▸ TRECHO FORNECIDO
====================

Olney Queiroz Assis*
O ingresso do menor incapaz na sociedade limitada por causa mortis (herança de cotas) ou por ato inter vivos (doação ou alienação de cotas) já mereceu muitas discussões doutrinárias. Analisando mandado de segurança contra a decisão de Junta Comercial, que negou arquivamento de contrato social em virtude da presença de sócio incapaz, o Supremo Tribunal Federal (STF) decidiu que as Juntas Comerciais e os Registros Civis das Pessoas Jurídicas devem aceitar contratos ou alterações de contratos de sociedade de responsabilidade limitada com sócio incapaz (menor), desde que presentes os seguintes pressupostos: a) o incapaz não pode exercer a gerência; b) o capital social deve estar totalmente integralizado; c) o absolutamente incapaz deve ser representado e o relativamente incapaz deve ser assistido pelos seus representantes legais. Com base no entendimento unânime do STF, as Juntas Comerciais e os Registros Civis das Pessoas Jurídicas passaram a aceitar os contratos ou alterações contratuais com sócios incapazes, desde que presentes os pressupostos indicados pelo Tribunal.

====================

▸ DADOS EXTRAÍDOS

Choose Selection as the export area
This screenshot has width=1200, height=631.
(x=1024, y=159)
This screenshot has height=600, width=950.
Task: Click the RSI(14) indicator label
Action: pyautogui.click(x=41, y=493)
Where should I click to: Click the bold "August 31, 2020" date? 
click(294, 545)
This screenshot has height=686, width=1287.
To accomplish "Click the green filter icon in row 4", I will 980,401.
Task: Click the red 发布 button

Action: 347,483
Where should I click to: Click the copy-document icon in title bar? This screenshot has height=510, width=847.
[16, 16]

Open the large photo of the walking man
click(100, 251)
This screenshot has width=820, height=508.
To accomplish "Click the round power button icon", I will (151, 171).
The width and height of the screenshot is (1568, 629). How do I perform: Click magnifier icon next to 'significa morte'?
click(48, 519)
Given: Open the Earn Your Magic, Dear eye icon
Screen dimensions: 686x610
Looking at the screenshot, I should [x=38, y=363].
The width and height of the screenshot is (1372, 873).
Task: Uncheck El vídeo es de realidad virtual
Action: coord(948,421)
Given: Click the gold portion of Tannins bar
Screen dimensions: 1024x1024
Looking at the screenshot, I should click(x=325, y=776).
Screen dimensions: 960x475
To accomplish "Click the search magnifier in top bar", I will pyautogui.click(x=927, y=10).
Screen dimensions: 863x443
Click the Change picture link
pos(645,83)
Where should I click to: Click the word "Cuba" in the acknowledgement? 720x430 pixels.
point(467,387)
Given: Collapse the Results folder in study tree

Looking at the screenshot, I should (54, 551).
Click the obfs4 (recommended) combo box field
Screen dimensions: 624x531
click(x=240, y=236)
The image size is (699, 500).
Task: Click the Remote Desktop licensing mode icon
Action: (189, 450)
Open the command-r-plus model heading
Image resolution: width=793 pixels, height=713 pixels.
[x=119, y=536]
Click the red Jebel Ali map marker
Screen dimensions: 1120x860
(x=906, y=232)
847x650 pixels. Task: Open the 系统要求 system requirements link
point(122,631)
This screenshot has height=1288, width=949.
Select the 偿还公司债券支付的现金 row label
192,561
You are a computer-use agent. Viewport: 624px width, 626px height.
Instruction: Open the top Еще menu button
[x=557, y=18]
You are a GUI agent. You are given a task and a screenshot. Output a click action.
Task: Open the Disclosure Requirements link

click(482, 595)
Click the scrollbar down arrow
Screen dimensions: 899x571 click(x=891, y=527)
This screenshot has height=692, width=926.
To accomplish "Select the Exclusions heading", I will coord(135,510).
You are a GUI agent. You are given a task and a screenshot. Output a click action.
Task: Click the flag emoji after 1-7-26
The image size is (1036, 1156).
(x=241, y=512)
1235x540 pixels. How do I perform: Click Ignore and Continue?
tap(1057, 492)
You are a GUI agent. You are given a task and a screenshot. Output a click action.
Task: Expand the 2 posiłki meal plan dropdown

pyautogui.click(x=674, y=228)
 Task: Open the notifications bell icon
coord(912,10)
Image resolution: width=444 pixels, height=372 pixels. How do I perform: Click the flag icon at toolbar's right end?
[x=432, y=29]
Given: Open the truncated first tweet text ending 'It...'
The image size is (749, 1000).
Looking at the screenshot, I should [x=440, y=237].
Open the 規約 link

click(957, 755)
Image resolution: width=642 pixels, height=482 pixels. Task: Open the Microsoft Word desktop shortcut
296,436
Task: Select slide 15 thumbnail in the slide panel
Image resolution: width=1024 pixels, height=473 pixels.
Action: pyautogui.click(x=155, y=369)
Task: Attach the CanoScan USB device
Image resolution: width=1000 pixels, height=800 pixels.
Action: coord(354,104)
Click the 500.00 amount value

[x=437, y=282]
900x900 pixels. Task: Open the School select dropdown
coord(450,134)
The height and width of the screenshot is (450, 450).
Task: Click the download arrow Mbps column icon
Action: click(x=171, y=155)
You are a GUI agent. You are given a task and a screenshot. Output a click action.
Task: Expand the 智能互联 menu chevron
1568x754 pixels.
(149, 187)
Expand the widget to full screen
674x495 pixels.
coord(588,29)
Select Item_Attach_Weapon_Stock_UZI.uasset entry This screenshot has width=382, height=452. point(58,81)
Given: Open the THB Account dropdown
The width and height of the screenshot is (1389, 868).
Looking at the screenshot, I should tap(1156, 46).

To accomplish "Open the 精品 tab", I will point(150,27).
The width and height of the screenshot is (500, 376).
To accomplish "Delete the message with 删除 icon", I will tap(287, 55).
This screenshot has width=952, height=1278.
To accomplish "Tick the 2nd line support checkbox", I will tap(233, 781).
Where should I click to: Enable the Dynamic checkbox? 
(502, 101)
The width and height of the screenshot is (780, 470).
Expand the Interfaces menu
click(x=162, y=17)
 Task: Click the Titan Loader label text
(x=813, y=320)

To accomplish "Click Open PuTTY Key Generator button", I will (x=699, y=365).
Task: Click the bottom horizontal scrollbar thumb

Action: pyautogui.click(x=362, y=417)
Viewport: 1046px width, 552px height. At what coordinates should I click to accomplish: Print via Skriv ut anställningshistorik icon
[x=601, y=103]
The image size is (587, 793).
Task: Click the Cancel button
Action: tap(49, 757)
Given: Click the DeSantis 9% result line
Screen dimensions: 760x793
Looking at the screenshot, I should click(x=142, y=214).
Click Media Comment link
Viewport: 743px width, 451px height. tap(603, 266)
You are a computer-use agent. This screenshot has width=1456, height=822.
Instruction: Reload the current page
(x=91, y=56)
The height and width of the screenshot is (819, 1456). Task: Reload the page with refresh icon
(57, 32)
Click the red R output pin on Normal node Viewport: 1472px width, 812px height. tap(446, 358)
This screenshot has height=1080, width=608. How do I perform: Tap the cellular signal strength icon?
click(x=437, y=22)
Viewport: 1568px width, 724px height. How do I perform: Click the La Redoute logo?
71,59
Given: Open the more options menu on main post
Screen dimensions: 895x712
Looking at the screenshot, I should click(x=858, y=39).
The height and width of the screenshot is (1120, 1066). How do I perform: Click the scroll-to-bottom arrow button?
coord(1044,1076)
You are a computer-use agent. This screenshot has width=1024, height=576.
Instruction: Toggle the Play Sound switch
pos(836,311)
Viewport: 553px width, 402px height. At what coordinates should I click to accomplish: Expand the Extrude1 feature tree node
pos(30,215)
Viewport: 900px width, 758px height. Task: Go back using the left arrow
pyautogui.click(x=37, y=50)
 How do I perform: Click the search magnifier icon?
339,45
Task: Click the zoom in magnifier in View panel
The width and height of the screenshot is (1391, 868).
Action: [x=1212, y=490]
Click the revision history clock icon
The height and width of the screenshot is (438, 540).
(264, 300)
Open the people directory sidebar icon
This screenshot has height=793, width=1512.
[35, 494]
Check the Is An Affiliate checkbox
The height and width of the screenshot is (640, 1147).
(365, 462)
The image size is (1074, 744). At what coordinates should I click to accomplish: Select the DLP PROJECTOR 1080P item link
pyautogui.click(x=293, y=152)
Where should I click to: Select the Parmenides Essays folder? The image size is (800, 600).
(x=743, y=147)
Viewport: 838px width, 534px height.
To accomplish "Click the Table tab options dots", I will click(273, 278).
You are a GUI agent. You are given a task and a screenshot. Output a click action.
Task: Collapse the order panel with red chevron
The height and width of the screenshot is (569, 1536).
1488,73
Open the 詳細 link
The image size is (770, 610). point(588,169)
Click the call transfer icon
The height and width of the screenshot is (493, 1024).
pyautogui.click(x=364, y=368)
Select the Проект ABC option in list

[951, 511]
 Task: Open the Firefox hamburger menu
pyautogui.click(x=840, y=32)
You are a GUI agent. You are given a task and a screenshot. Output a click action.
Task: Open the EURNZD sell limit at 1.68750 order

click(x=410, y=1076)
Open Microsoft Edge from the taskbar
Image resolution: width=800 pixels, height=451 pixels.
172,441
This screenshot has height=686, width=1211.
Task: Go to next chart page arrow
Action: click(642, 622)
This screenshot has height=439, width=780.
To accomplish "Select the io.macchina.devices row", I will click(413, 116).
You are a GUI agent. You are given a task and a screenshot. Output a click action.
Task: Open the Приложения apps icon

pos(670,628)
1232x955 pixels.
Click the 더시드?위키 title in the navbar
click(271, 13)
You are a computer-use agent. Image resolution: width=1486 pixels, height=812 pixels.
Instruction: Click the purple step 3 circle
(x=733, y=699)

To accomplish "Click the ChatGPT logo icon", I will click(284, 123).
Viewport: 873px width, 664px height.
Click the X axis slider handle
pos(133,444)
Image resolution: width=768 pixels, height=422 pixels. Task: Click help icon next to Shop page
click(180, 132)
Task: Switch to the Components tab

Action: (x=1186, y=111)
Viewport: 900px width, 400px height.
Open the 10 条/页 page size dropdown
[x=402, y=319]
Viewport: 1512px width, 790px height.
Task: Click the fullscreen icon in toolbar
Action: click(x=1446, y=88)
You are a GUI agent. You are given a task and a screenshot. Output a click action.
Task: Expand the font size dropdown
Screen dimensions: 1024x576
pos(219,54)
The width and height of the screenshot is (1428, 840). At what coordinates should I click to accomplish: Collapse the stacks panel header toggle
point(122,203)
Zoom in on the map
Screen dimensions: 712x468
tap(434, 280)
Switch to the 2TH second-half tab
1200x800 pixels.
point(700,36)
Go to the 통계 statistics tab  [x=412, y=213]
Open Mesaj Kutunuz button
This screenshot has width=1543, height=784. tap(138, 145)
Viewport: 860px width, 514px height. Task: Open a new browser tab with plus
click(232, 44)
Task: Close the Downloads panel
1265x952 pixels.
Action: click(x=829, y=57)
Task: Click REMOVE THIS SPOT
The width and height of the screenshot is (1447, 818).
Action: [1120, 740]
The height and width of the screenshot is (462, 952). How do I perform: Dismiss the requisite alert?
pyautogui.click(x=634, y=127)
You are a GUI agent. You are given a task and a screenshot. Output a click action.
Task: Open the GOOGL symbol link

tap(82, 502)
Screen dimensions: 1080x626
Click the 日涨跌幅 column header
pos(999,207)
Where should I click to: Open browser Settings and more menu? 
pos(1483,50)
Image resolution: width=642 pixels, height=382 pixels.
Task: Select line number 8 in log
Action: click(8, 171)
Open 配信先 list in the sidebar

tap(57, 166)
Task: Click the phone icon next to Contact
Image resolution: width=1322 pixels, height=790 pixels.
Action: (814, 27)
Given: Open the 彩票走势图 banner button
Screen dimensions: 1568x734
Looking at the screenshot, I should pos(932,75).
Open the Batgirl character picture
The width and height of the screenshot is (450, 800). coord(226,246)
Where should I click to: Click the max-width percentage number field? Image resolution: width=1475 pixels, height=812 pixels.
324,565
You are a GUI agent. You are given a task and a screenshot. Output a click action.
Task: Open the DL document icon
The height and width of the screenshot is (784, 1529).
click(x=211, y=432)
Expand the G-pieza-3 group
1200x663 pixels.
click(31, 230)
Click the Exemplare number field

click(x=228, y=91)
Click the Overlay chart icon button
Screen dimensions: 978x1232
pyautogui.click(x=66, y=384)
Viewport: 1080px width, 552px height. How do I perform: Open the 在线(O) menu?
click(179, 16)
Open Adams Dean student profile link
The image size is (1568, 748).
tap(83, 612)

====================

Retome o texto sobre o ingresso do menor incapaz na sociedade limitada e continue a partir do ponto em que ele termina.

Os pressupostos prescritos para o menor devem também incidir sobre as demais categorias de incapazes, inclusive as pessoas portadoras de deficiência mental. Aliás, em relação ao empresário individual, o Código Civil estabelece que o incapaz, por meio de representante ou devidamente assistido, poderá continuar a empresa antes exercida por ele enquanto capaz, por seus pais ou pelo autor de herança (art. 974). Para a continuação da empresa, é necessária a autorização do juiz mediante concessão de alvará judicial, após exame das circunstâncias e dos riscos da empresa e também da conveniência em continuá-la, podendo a autorização ser revogada pelo juiz, ouvidos os pais, tutores ou representantes legais do menor ou interdito, sem prejuízo dos direitos adquiridos por terceiros (art. 974, § 1.º). Mediante autorização judicial, portanto, o incapaz (inclusive o portador de deficiência mental, o ébrio habitual e o dependente de tóxicos), por meio de representante ou devidamente assistido, pode continuar o exercício da empresa nas hipóteses apontadas pela lei: incapacidade superveniente ou herança.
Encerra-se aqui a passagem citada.